His most valuable contribution was to provide a well-informed voice of reason when the Ye Shiwen furore broke. "The debate should not be about names and it should not be about nationality," he said.

Quite right.

Worst self-delusion: Wallace Spearmon, USA

The trouble with being a contemporary of the unadulterated legend that is Usain Bolt is that his "rivals" feel they have to try to keep up with him in the bravado stakes as well as the running race. Either way, it is an object lesson in self-delusion.

As Bolt worked out all his stresses and strains before the start of the 200m final by chatting up the volunteer marking the lane next to his, then giving knuckles to the one in his own lane, the rest of the field vied for an inch of the limelight.

Yohan Blake, with his eerily long fingernails, did his customary beast impression, while Wallace Spearmon, the United States sprinter, started pointing at himself, shouting: "This is my time, let's go, baby."

Really? You really think this is your time? Sorry to break it to you, Wallace, but your time is 19.90 seconds, which is 0.58 slower than the Lightning Bolt. That will get you fourth place, so settle down.

Best ovation: Sarah Attar, Saudi Arabia

This Games broke Olympic attendance records. It was amazingly well attended, but then we could all see that coming: the British do love their sport, after all.

When Mo Farah and Usain Bolt won their races, the Olympic Stadium emitted a sonic boom.

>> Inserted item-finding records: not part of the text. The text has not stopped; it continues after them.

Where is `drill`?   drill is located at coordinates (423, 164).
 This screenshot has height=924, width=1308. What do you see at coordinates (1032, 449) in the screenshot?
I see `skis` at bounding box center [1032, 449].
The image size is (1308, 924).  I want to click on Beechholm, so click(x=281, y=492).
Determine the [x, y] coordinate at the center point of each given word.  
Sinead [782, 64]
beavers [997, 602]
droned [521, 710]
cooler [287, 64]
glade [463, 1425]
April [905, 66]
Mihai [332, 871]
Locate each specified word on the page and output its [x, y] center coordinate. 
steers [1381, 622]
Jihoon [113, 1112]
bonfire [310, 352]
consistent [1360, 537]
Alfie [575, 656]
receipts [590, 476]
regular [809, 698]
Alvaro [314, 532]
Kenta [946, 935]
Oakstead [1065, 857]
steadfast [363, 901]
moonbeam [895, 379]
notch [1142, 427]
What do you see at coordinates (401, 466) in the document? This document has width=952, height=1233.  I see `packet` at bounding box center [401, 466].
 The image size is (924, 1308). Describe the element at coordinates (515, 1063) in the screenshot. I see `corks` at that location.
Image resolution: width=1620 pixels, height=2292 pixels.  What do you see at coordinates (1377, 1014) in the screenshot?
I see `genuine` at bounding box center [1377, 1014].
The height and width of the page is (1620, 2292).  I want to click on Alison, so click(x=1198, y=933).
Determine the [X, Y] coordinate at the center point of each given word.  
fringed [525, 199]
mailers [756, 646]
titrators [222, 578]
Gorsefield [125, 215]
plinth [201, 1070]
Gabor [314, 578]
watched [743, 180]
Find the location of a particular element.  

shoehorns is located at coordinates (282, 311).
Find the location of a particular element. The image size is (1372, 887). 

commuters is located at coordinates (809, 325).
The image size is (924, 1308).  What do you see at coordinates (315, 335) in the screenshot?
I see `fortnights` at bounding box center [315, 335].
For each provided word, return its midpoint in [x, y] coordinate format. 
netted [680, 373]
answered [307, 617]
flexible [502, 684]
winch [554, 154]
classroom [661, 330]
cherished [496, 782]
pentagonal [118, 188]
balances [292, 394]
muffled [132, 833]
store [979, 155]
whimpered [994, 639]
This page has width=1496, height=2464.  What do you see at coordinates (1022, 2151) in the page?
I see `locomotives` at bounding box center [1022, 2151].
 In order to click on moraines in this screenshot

Britain's cyclists and then the Brownlee brothers in the triathlon could not hear each other when they were shouting instructions from a yard away, such was the noise coming from the crowds.

When Katie Taylor was fighting in the women's boxing for Ireland, the sound at the ExCel Arena was measured as being greater than that of a jumbo jet taking off.

The Olympic movement was not set up exclusively with the winners in mind, though, and the London 2012 crowds had a keen grasp of Pierre de Coubertin's ideals about it being the taking part which is important.

The significance of Sarah Attar becoming the first female athlete to represent Saudi Arabia at the Games was appreciated by all 80,000 present, who stood and cheered her home 40 seconds behind the winners of her 800m heat.

Worst losers: Badminton

The majority of Olympic sports are minority ones, afforded a two-week window to sell themselves to the wider world once every four years.

Some nailed it at London 2012. Cycling was already in the ascendant in the UK following Bradley Wiggins' Tour de France success. After Sir Chris Hoy et al bolstered that triumph, it is now boom time.

Triathlon, too. The crowds to watch the men's event - with free admission - were lining some of the Hyde Park course 50 deep to watch the Brownlee brothers take gold and bronze for the home nation.

Others botched it badly. Badminton had a nightmare. Fair enough, it may be fun to play. And neither is it too bad to watch.

However, if you invent rules where the players can end up playing to lose, it sort of goes against the point of sport. Badminton's governing body did well to disqualify those who did not try to win, but the die had already been cast.